For decades, stigma, apathy, and discrimination surrounding HIV/AIDS have blocked many people from getting the care that they need. But there are also many advocates who put their lives and safety at risk to dismantle harmful attitudes and inequities. Honoring the theme of this year's World Aids Day, “End inequalities. End AIDS,” reporter Joanne Silberner reached out to 3 brave activists. They shared their personal stories about what made them speak up, and how their voices helped bring about dramatic change for their communities and in the global fight against HIV/AIDS.
Kawango Agot recalls losing many loved ones to HIV/AIDS growing up in rural Kenya, where there were no effective treatment or prevention services. After earning her PhD and MPH, she had a choice to go back to the US. But she felt she could have the greatest impact staying in Kisumu, Kenya, where she works to expand access to HIV services.

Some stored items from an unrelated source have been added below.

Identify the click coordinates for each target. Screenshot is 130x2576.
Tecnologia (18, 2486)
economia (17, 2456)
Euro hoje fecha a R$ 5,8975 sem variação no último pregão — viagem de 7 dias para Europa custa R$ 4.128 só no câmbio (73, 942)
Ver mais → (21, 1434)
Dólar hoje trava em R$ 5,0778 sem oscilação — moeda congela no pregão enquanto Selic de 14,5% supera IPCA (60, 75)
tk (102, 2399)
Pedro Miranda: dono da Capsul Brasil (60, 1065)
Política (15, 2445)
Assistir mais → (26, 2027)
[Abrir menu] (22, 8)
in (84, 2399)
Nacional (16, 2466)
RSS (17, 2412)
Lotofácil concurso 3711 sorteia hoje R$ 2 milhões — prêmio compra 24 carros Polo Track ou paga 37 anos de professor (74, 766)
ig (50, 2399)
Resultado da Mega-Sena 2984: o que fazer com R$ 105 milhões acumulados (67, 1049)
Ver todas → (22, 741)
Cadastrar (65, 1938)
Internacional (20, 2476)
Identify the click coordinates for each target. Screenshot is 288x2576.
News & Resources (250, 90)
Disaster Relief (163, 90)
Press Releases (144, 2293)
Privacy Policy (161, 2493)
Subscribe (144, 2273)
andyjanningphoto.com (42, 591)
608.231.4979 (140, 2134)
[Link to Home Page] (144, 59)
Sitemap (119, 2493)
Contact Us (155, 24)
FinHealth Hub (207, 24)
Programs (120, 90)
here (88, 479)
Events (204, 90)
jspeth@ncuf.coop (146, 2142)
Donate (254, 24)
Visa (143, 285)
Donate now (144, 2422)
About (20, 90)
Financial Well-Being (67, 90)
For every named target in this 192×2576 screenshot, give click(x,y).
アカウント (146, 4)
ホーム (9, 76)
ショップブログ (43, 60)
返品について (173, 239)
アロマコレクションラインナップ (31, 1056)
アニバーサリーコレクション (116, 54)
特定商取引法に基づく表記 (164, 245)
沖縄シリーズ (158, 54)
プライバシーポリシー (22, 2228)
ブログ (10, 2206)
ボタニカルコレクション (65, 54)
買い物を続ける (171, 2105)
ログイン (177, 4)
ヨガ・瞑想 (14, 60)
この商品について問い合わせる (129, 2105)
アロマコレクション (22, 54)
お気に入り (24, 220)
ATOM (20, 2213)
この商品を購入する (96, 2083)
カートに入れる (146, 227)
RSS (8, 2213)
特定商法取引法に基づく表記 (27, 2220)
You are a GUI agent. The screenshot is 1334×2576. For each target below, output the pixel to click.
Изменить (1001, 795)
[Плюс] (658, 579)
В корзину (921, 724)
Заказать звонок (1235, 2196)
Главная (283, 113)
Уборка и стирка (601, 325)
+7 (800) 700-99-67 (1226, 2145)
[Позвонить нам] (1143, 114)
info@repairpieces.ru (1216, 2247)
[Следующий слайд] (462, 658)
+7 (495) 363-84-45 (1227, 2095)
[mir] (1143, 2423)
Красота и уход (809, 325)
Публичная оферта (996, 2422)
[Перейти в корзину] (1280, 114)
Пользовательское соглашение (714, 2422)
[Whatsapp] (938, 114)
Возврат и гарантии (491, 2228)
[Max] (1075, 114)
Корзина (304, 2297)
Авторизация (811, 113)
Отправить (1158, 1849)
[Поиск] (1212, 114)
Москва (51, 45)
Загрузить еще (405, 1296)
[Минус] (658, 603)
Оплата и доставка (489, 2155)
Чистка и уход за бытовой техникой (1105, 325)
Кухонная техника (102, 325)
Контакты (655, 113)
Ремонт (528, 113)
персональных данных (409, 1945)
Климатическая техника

When Bill Hall, a member of the Tlingit tribe of Southeastern Alaska, was growing up in Alaska, nobody spoke about sex or gays, and Native American clinics weren’t offering testing or education services. He became an advocate when he saw that the stigma and apathy wouldn’t end unless people like him spoke up, and has helped transform his community in Washington as a result.
For 11 years, Anton Basenko was an injection drug user living on the streets who became HIV and Hep C positive. A harm reduction program set him on a new path, and now he is an advocate for replacing hatred, anger, and discrimination toward people who use drugs and people dealing with HIV with easy, low-threshold access to harm reduction tools.